Another one of their great people was this guy with a completely unpronounceable name—Dag Hammarskjöld! (Dag? Really?), who was the second secretary-general of the United Nations. He died in mysterious circumstances, going down in a plane crash in Africa—just falling out of the sky for no reason. He was one of the most powerful people in the world at the very moment of his death and had his hand on all sorts of secret information.

What sort of a place were we really going to? Was it simply full of lovely people with cheerful, hip ways who sat drinking lattes in cool cafés on cobblestone streets surrounded by amazing buildings? A place of good clean “ice hockey” and ABBA (“You are the dancing queen…oh yeah!”)? Or was it this “land of secrets” where you had to be very careful? As I said, I started worrying, and then I worried even more. Not that I’m sensitive.
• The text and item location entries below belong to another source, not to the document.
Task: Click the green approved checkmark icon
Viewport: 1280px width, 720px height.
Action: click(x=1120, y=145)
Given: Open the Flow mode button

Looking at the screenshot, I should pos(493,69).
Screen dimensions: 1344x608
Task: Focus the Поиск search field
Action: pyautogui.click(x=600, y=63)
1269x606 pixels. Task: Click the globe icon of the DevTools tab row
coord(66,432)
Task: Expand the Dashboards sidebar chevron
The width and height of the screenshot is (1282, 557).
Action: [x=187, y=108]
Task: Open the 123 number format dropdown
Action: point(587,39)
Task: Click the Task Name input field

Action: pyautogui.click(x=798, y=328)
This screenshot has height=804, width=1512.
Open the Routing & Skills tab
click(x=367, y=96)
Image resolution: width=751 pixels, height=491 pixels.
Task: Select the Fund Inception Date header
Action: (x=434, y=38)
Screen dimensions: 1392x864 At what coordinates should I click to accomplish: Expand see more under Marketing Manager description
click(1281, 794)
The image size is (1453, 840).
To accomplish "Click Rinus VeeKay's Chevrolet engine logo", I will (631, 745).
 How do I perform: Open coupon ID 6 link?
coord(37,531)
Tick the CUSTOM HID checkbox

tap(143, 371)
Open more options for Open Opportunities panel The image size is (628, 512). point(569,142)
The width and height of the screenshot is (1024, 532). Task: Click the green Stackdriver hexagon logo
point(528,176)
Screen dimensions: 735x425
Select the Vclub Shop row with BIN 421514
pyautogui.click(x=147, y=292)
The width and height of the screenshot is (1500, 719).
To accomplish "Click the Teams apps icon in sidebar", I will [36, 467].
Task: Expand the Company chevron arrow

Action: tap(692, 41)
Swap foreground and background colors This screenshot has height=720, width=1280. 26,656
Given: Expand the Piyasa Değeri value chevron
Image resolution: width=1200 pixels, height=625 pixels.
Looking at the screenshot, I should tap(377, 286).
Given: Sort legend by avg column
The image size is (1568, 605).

Grandpa had never really made it clear what he was going to do in Stockholm. He would have been a good Swede. He kept giving me those smiles—sly ones, really. He was excellent at them. I noticed the title of that book he held in his hand, though he kept subtly trying to pull it out of my line of vision. I could see that it was about murder. And I noticed the word secret on the back of it in a long blurb about the plot. That was another thing I’d read about the Swedes. They didn’t just write the odd dark crime novel; they wrote piles of them, and they were really good at it. It made me think there must be way more crime in Sweden than anyone was letting on.

I kind of like gruesome murder stories too, though my parents don’t know it. I sneak a look every now and then at some of the crime shows they watch. Funny how they say they are “inappropriate” for me and yet they are so into them, even talking about them when they are making dinner. There’s one called Wallander, which they’ve just started watching and seem to absolutely adore. It is particularly gross, as far as I can tell, with lots of blood and horrible crimes and has really creepy music. I remember sneaking a look at the description on the DVD case. It is set in Sweden.

Somehow I didn’t unload my guts onto Grandpa’s lap all the way across the ocean. I’m not sure how I did it. We Americans aren’t like Swedes or Canadians—we show our feelings. But, being a guy, I thought it important to hold on—to the death if necessary.

Then the plane started its descent into Stockholm.

It looked all right down there…at first.